You Can’t Keep A Good Song Down

“Be Thou My Vision,” that wonderful old Irish (we think) hymn, is one of my favorites. And if I have to explain to you why, then you haven’t been paying very close attention these past 3 years.

I’ve always considered sacred music, well, you know, sacred. So imagine my surprise to hear the strains of Ginny Owens’ hauntingly beautiful rendition of that hymn intermeshed with the trailer for the latest installment of the Saw series, Saw V.

We were waiting for the new X Files movie to start Friday night, and the misdirection totally threw me. I was thinking, hey this looks and sounds interesting. That is, until you get closer up and the dude in the glass helmet-trap starts screaming his head off (so to speak).

I looked at Eyegal and said, “What the…? Can you believe that?” Although I’ve become pretty thick-skinned when it comes to the bastardization of beautiful things in the darker corners of today’s culture (overreacting only gives those who traffic in such trash more power and attention), this one really bothered me.

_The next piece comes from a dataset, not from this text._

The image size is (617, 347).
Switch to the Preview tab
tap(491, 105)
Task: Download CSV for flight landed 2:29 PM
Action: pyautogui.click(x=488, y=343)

And then I thought: Wait a minute, wouldn’t Ginny Owens or her record company have had to give the producers of Saw V (Lionsgate) permission to use the music for that trailer?

Well, one would think that anyway. So I did a little research and found out that her record company is Rocketown Records, Michael W. Smith’s company, and that they had indeed been approached by Lionsgate for permission to use the music. And do you know what they said?

No.

The information is here on Ginny Owens’ website.

Apparently, there was some part of “no” that Lionsgate didn’t understand, somebody “didn’t get the memo” or else they just brazenly went ahead and used the music anyway.

I’ll be following this to see how it turns out over the next few days/weeks. The cynic in me feels that Lionsgate knows exactly what they’re doing, that they will attribute it to some “mix up in communication,” and after Rocketown lawyers have issued the obligatory threats, they will promptly withdraw the trailer.

But not before the tussle makes it into the new cycle, causes the predictable outrage and produces the extra publicity that the producers of Saw V were hoping for in the first place.

But I could be wrong. Maybe it’s just (ahem) an “honest” mistake.

So, be on the lookout for this one to make the rounds and remember: you heard it here first.

As for the song, yesterday Eyegal and I snuck off for our every-few-weeks liturgy fix, and one of the first songs we sang was “Be Thou My Vision.” We looked at each other and smiled.

It just goes to show you: You can’t keep a good song down.